When you sit down to play ten or twelve copies of an album, one right after the other, patterns in the sound are going to emerge from that experience, patterns which would be very likely to pass unnoticed when playing one copy against another or two over the course of the twenty or thirty minutes it would take to do it.
In the case of this album, the pattern we perceived was simply this: About one or two out of that dozen or so will have punchy, solid, rich, deep bass. (There is a huge amount of bass on the recording so recognizing those special copies is not the least bit difficult if you have a full-range speaker and a properly treated room.)
About one or two copies really get the top end right, which is easily heard when the cymbals splash dynamically, with their harmonics intact, and they extend high about the rest of the soundfield (just the way they do in live music).

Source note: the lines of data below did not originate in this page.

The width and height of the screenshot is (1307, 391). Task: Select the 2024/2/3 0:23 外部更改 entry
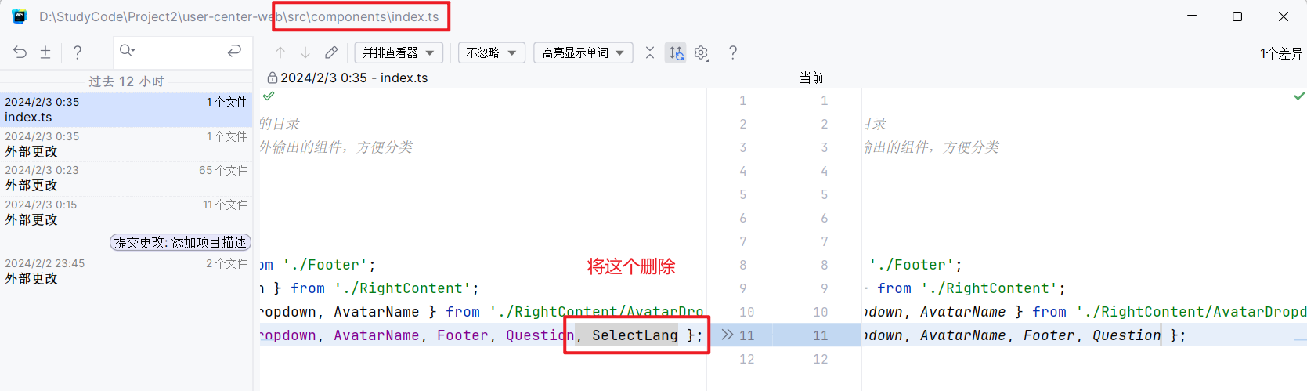tap(125, 178)
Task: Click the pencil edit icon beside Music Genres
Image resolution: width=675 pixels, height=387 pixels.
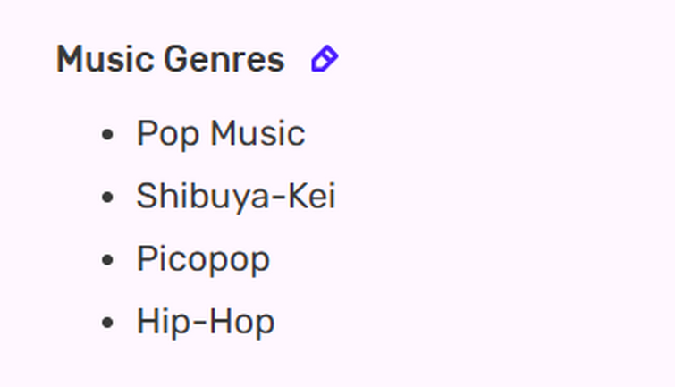Action: [x=325, y=58]
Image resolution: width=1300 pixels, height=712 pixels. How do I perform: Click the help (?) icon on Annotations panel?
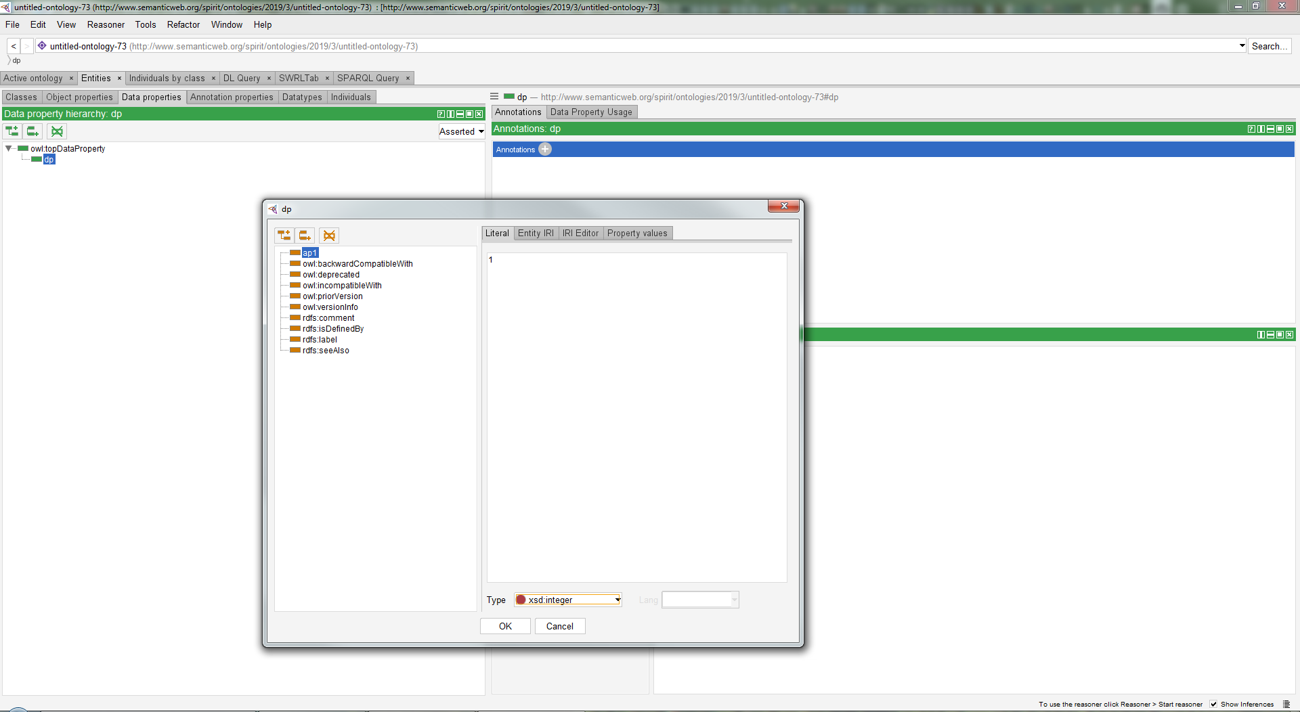1251,129
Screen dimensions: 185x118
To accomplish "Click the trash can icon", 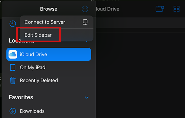I will click(x=13, y=81).
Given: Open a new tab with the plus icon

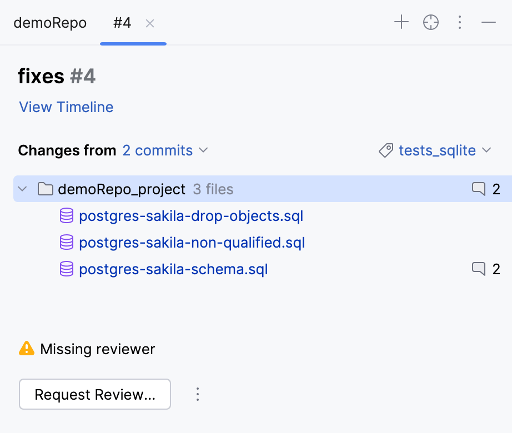Looking at the screenshot, I should 401,22.
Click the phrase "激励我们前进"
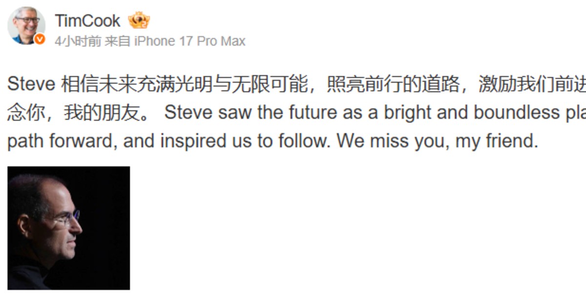This screenshot has height=308, width=586. tap(531, 85)
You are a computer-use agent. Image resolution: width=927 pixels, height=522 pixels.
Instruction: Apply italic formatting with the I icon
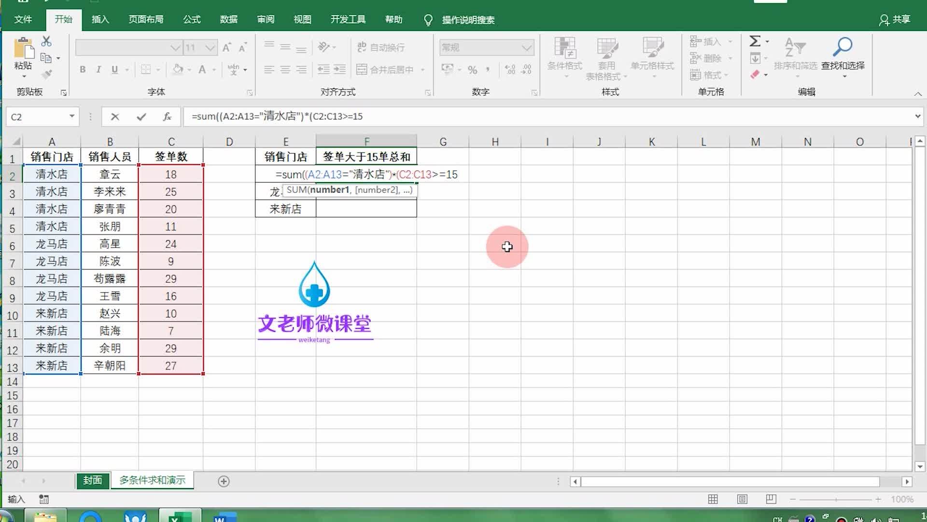(x=98, y=70)
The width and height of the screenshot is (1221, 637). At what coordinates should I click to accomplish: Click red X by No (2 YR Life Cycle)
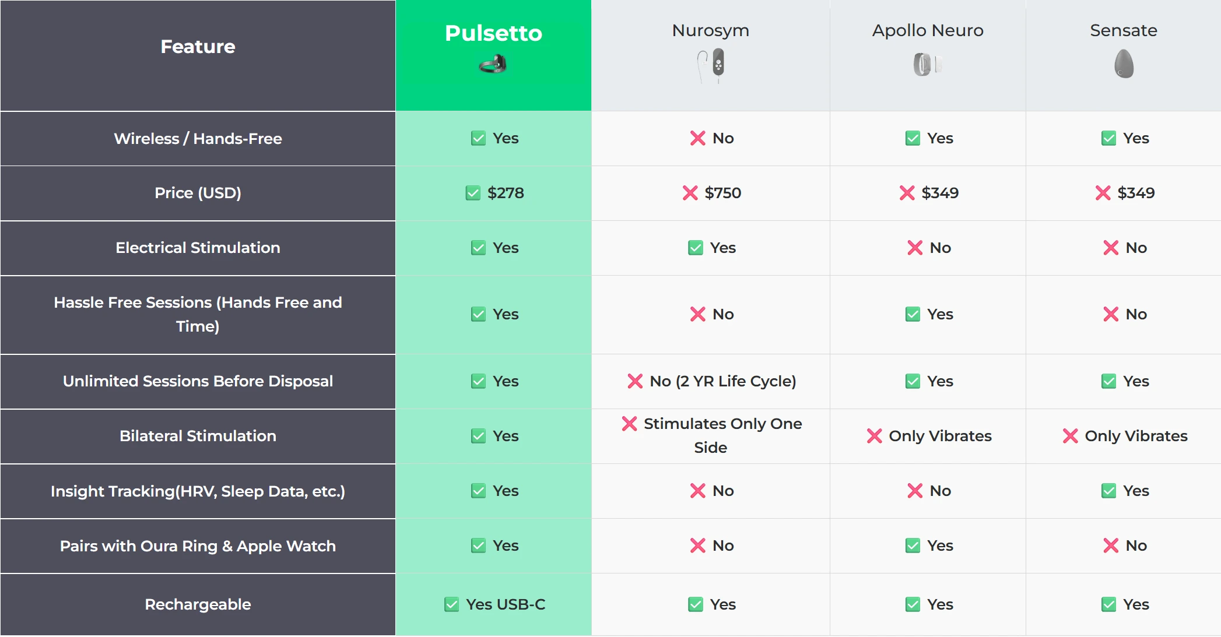coord(635,381)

Fewer copies have an extended top end compared to those with tight punchy bass by the way.
Like so many Mastering Lab tube-mastered records from the era, most copies tend to be somewhat smooth.
Only one copy had both the best bass and the best highs. All the other copies fell short in one or both of these areas.
Think about it: if you do your home shootouts with three or four or even five copies of an album, what are the chances that:
1. You will detect this pattern? Or, 2. That you will run into the one copy that does it all?
This is precisely the reason we have taken the concept of doing comparisons between pressings to an entirely new level.
It’s the only way to find the outliers in the group, the “thin tails” as the statisticians like to call them. (More on outliers here.)
These very special White Hot Stamper pressings are the kind of game-changers that more than make up for all the hassle and expense of seriously good analog.
They can take your stereo, and your listening experience, to a place no other records can.